They put my grandmother into a nursing home yesterday for rehab purposes. She will be there for physical therapy and to heal for 21 days, then hopefully she will be able to go home and resume her life. She was doing so well on her own, this was her first "serious" fall. She will be 89 in March.
I spent most of yesterday with her in her room. She was out of it. No pain meds, no sleeping pill, just exhausted. It was hard listening to her tell me that my eyes were bloodshot from swimming in the pool and that I shouldn't swim in the pool when there is a blanket of snow on the ground. (There wasn't any pool and any snow.) I then watched her eat a bowl of cereal and spill it all over her in the middle of a conversation with me and there was no bowl of cereal. She was upset and asked me to help her clean it up. I told her I would take care of it and distracted her with another topic of conversation. This is not my grandmother. She went from vibrant, feisty woman to talking about random things. I talked to the Nurse Manager of the wing she's in and he told me that it's normal, they've seen it before. She is overtired, new schedule and disoriented. I'm hoping it's because she is over-tired. He assured me that they would check for UTI. as sometimes elderly get disoriented if they have a Urinary Track infection and they aren't getting enough liquids.
It was hard watching my Grandmother having to punch a button for someone to help her to go to the bathroom as they don't want her getting up and going herself. It was hard watching and waiting until someone was freed up to help her. I would have helped her if I was trained to do so, but knowing me, I would have hurt her or something and wouldn't be able to live with myself if something else happened to her. All I could do was be her voice that day. I could see the staff rolling their eyes if I asked a question or reported something not "normal".
Yesterday I realized my grandmother was really a "person". It's funny when you think about it. I know she is a person, with thoughts, feelings and opinions etc. but to help her go to the bathroom, to give her toilet paper...it's stuff you just don't imagine your grandparents ever doing...hard to explain into words. She transformed from this lively, tiny woman who would chase me with a wooden spoon if I misbehaved (heh heh) to this frail woman who needed my help. She was like my second mother as she took care of my sister and me when my parents divorced. She taught me to bake and to sew and told me stories about her childhood and her family.

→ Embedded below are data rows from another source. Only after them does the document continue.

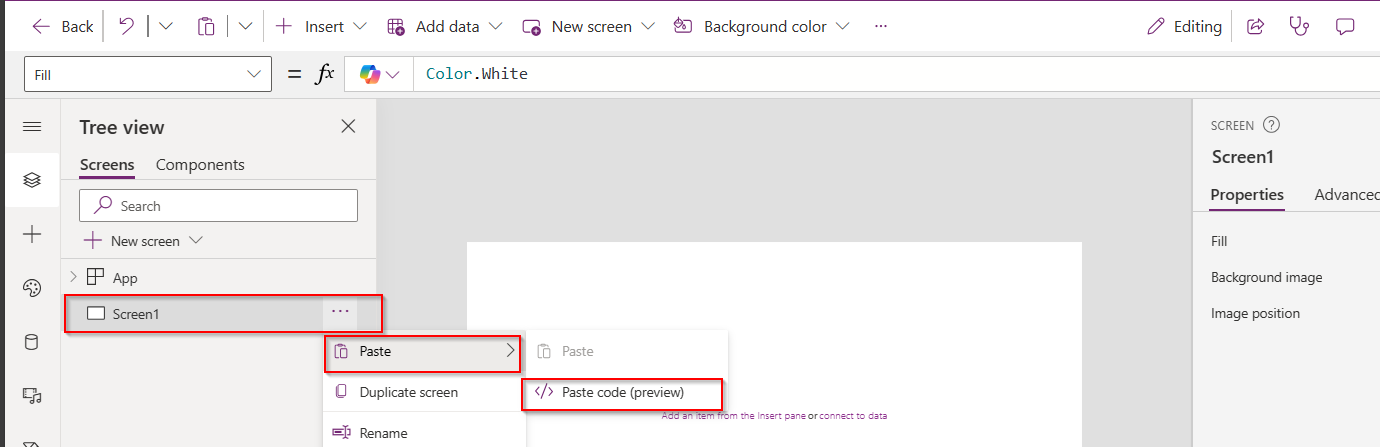The height and width of the screenshot is (447, 1380).
Task: Click the connect to data link
Action: pos(852,416)
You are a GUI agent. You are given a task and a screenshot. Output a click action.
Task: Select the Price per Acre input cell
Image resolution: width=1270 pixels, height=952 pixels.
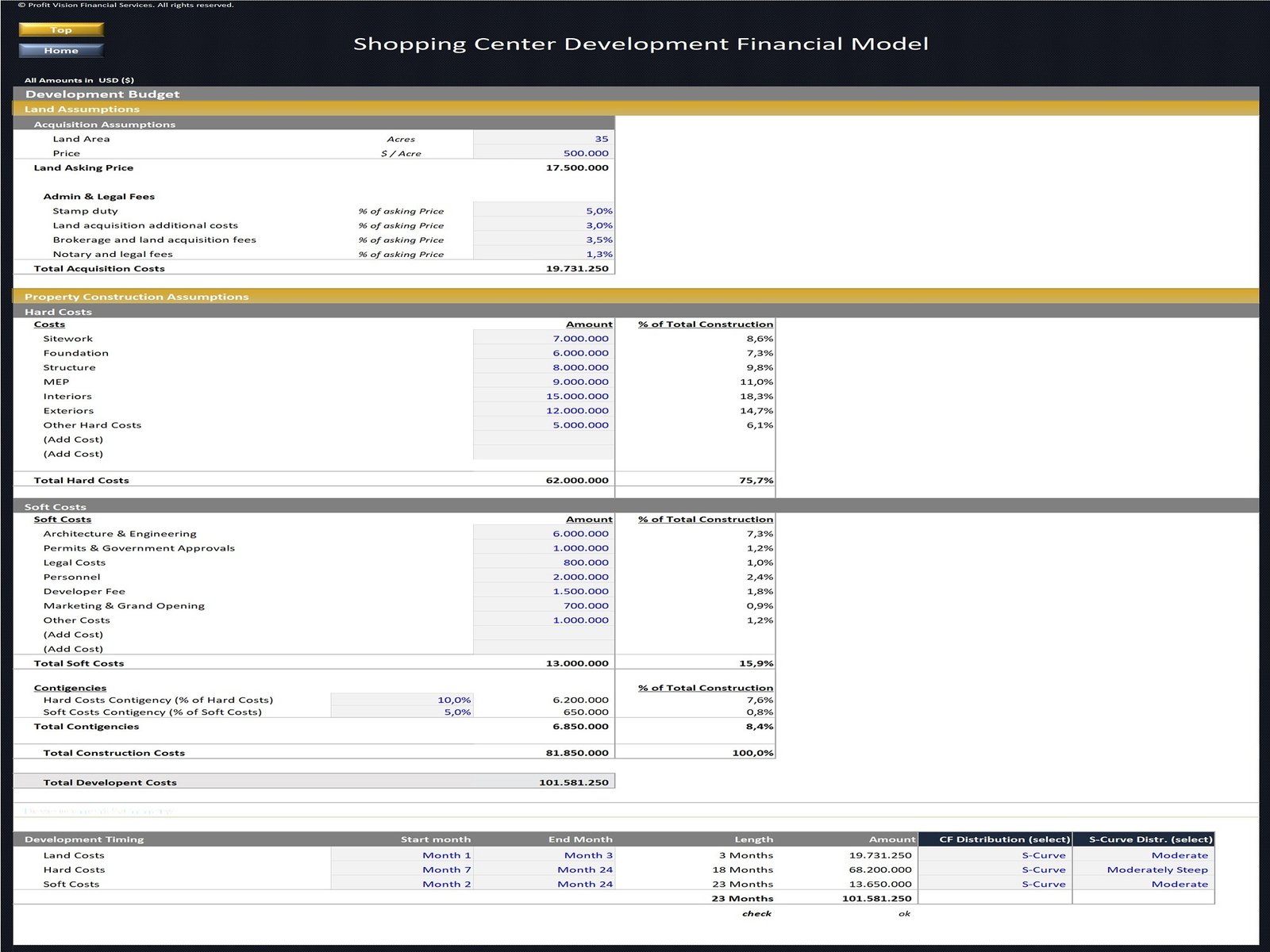tap(543, 153)
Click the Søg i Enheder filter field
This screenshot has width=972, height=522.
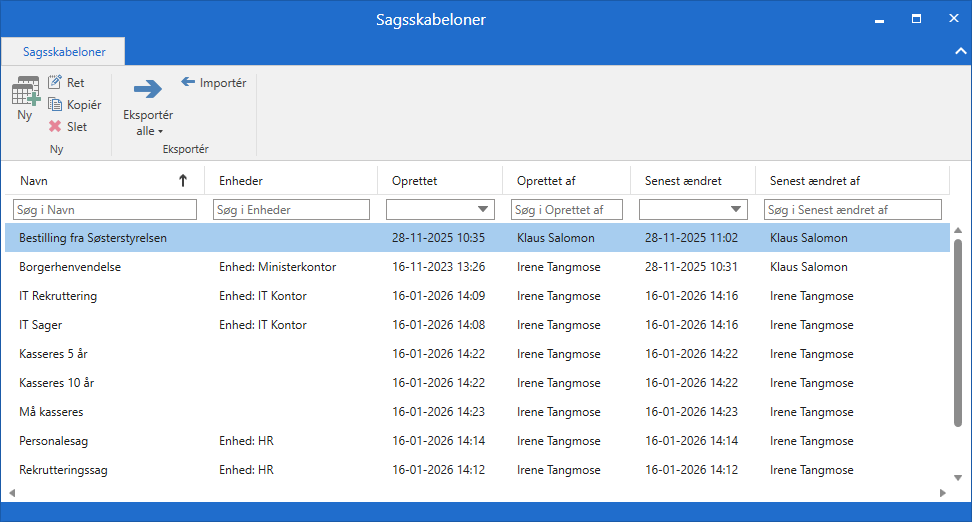(x=291, y=210)
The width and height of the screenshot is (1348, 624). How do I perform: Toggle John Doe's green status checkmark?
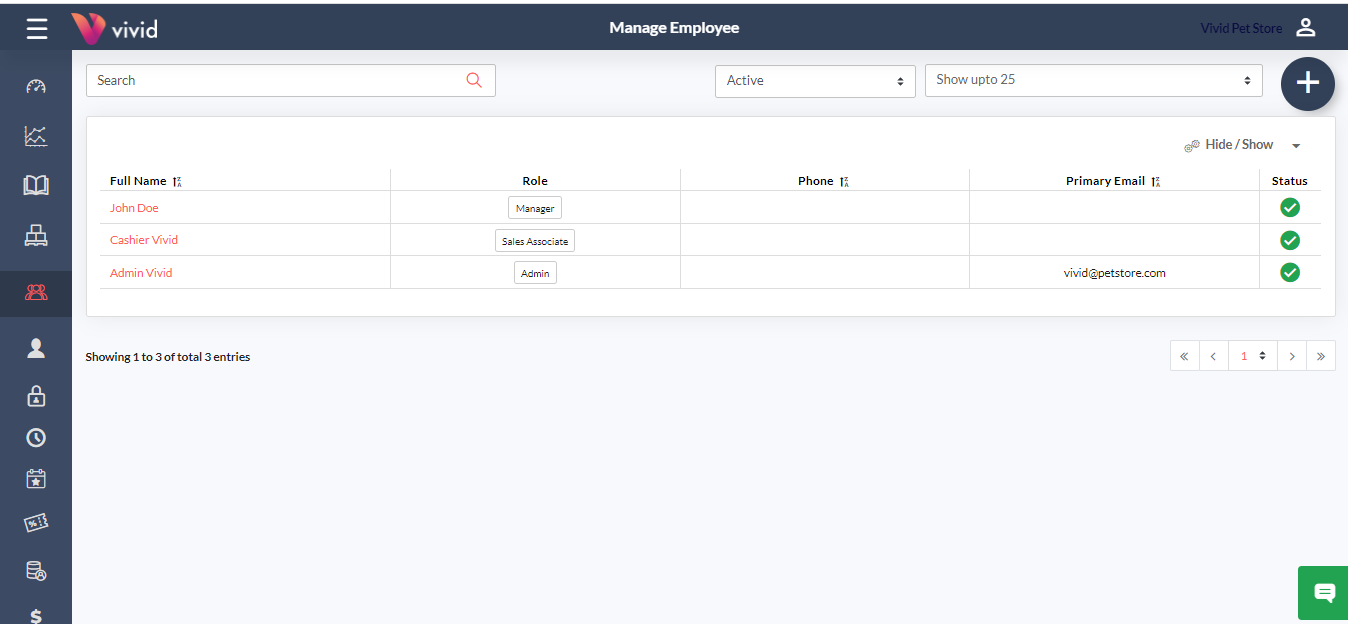[1290, 208]
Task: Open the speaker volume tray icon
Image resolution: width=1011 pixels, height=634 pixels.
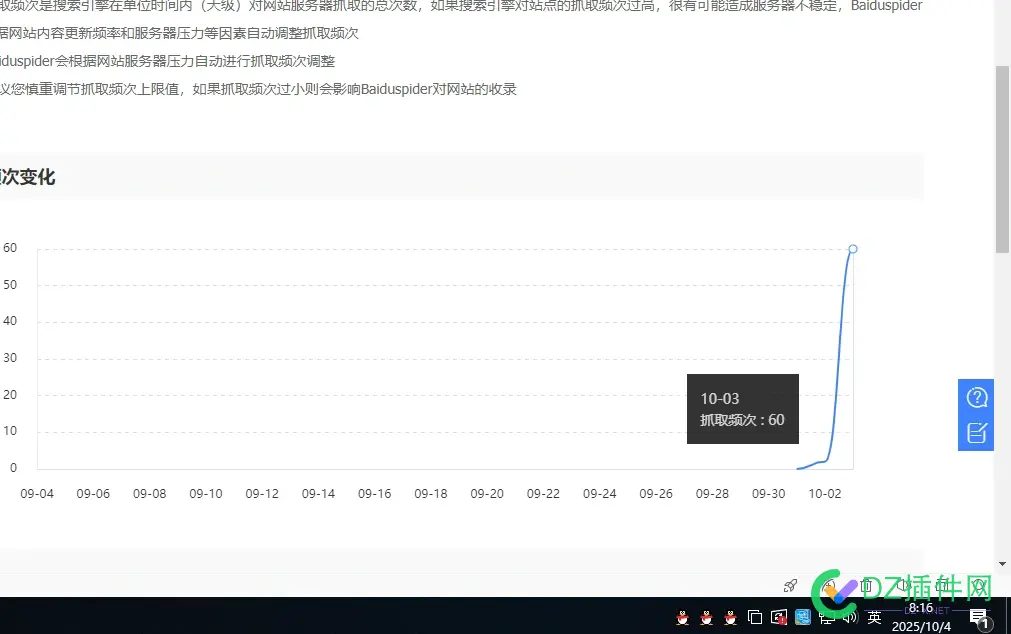Action: pos(848,617)
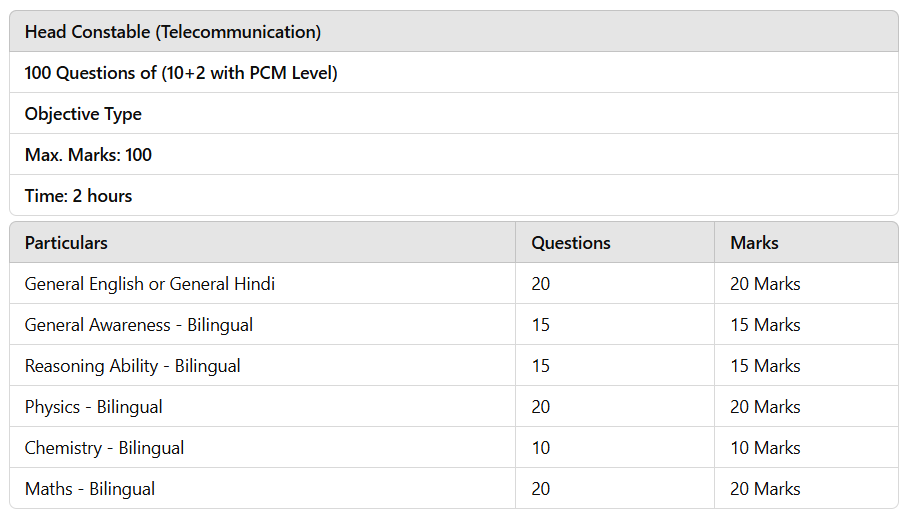The image size is (910, 518).
Task: Click the Questions column header
Action: pos(615,242)
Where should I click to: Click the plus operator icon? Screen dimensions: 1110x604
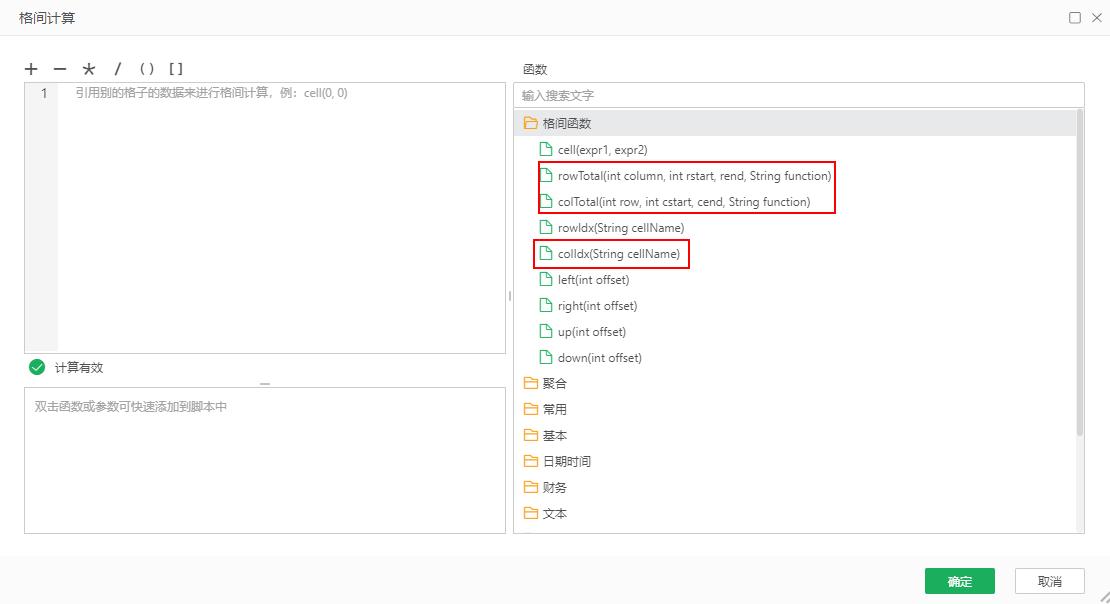click(x=31, y=69)
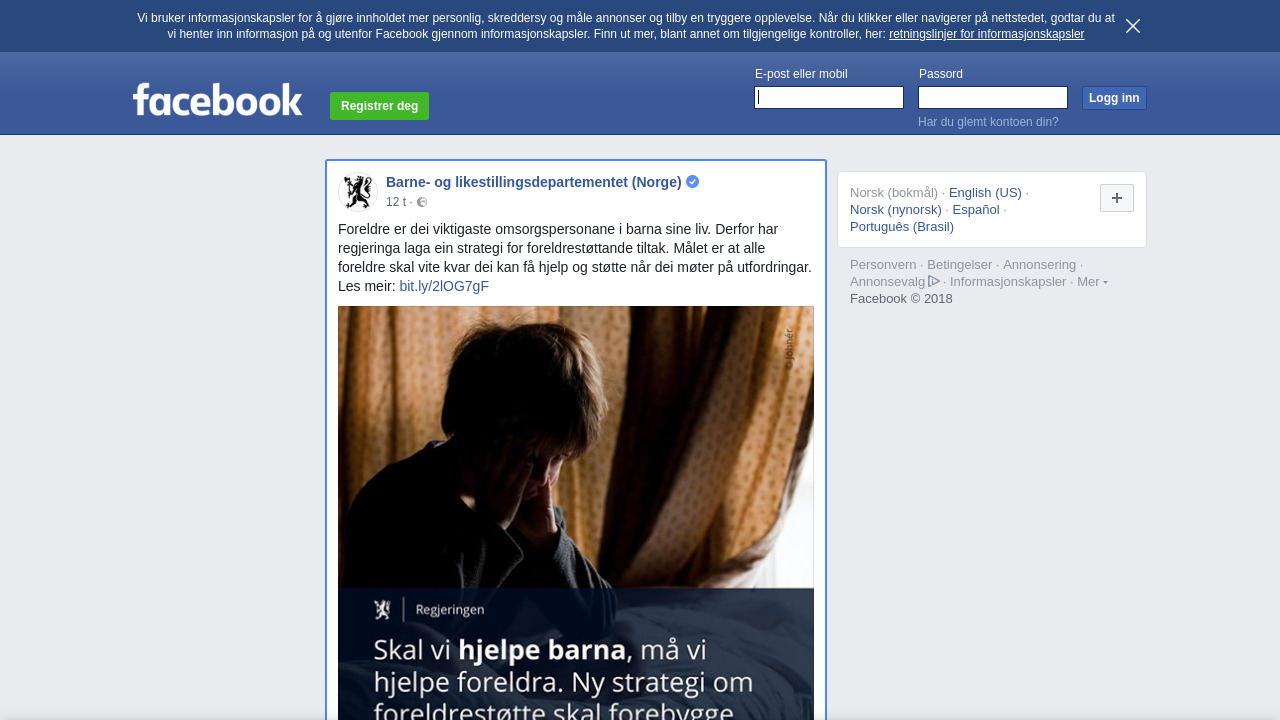Click the AdChoices triangle icon
This screenshot has height=720, width=1280.
[x=934, y=281]
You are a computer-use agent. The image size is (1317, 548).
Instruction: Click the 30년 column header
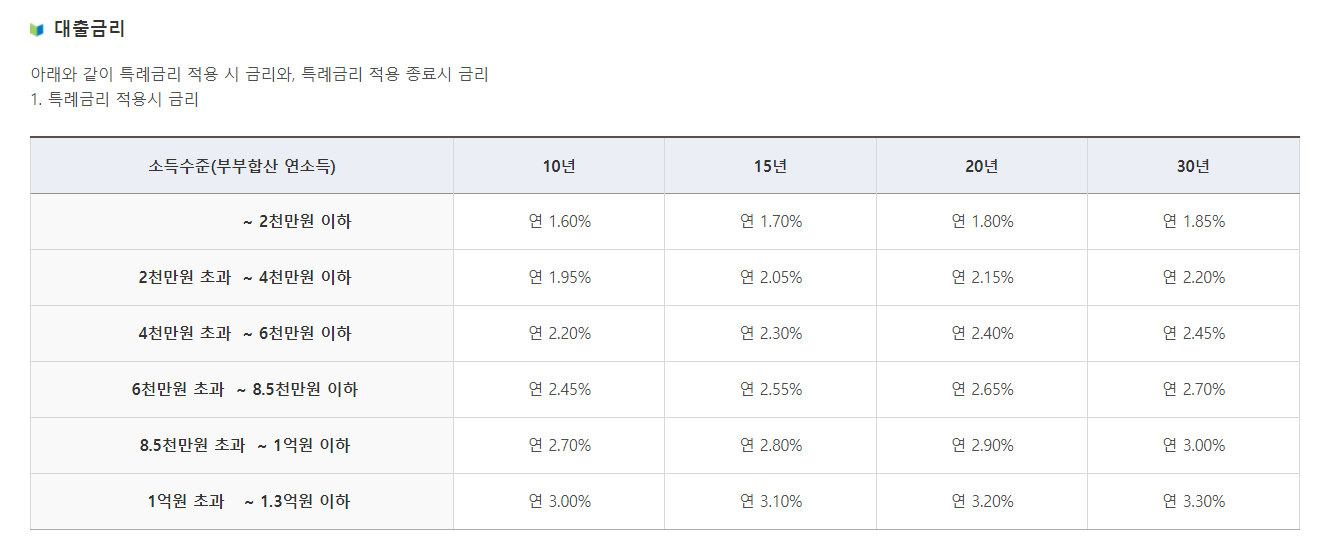[1193, 166]
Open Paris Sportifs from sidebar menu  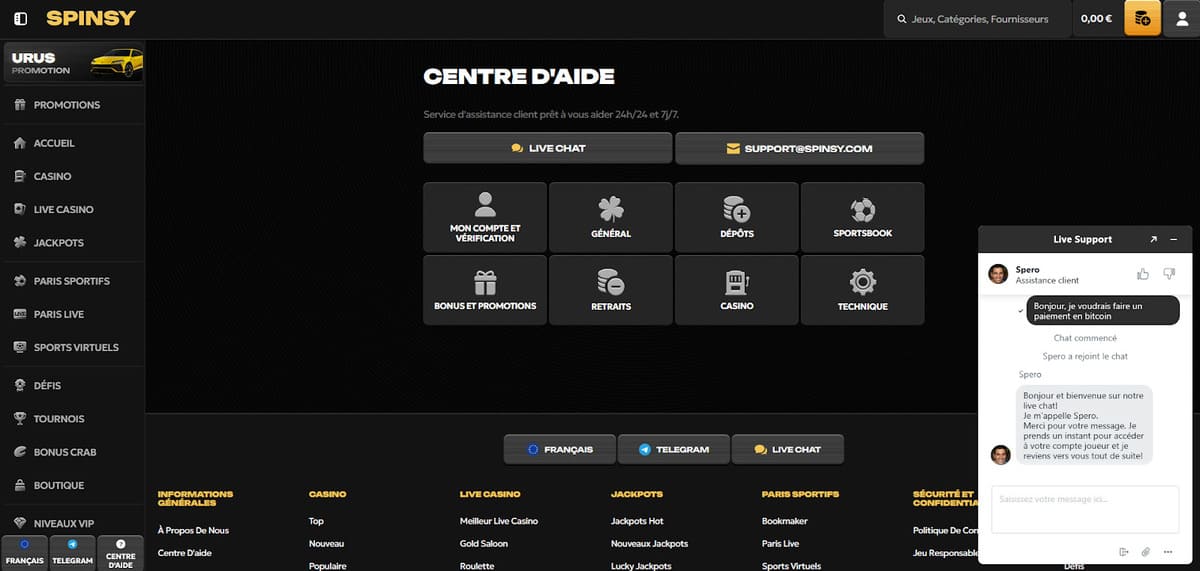point(71,281)
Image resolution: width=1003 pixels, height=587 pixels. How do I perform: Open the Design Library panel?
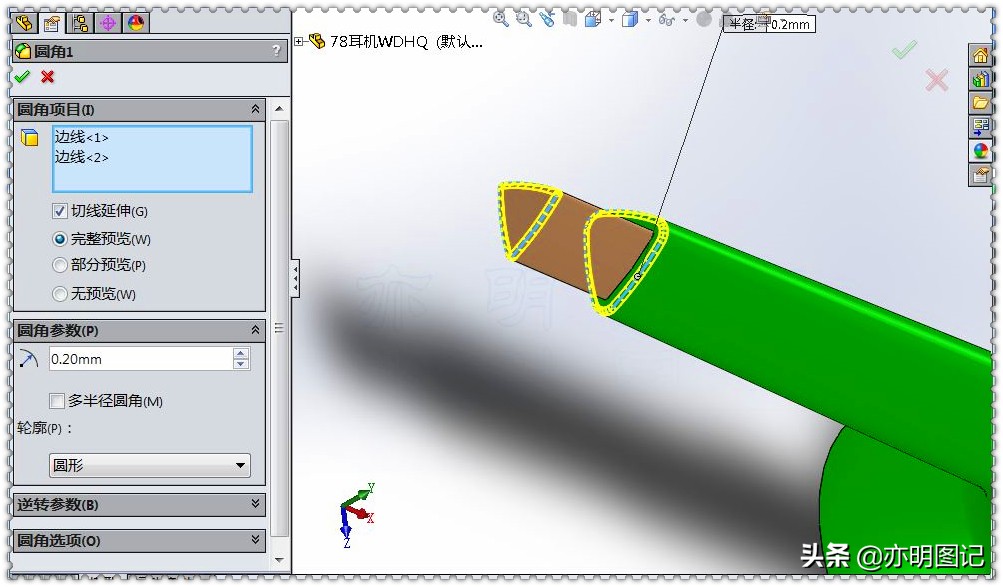click(x=979, y=79)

I'm researching her family because I want to know where I came from. What the people were like that I descended from. I share what progress I make with her and she smiles with delight. I have always lived to make her smile. We share a lot of things in common, one of which we both have a hearing problem and we both wear hearing aids.
I'm hoping this isn't the start of the "decline" in which, the fall jolts something loose in her. I hope this isn't the start of her not being able to live on her own anymore. I am keeping an eye on her house as is my sister (who lives the next block over) and I was told I could go over there to do laundry instead of fighting the woman down the hall from my apartment. (The laundry wars, another blog post in itself!) I will leave a few bucks on the table for my uncle to pay the bills for the use of water and electricity. No sense in adding to the family "talk" about my taking advantage of the situation. (I'm not, but idle tongues have nothing else to talk about, especially my Uncle's wife.)
I see my grandmother getting more frail and I am faced with the fact that we are all getting older. Death no longer scared me as it once did when I was younger. I have my own thoughts and feelings on the matter. I see how it affects others and I look at my children and think, "one of these days...they will think/feel/wonder" like I have.
Life is a big circle, no beginning and no end. It just goes around and around and around like the seasons. Some seasons are more fruitful then others, some are more drier, some more pleasant, but it continues and moves onward.I am taking my youngest child, Spudgey, aged 4 with me to visit Grandma today while the laundry is running at her house. I know with her red hair, she will be a delight to Gigi (as she is called by my children) as Spudgey has inherited the red hair from her. I'm sure Spudge will make new friends at the home as will I.
Life, it goes on. When Gigi moves on, I will see bits of her in my daughter's red hair. Yes, Life, it does go on.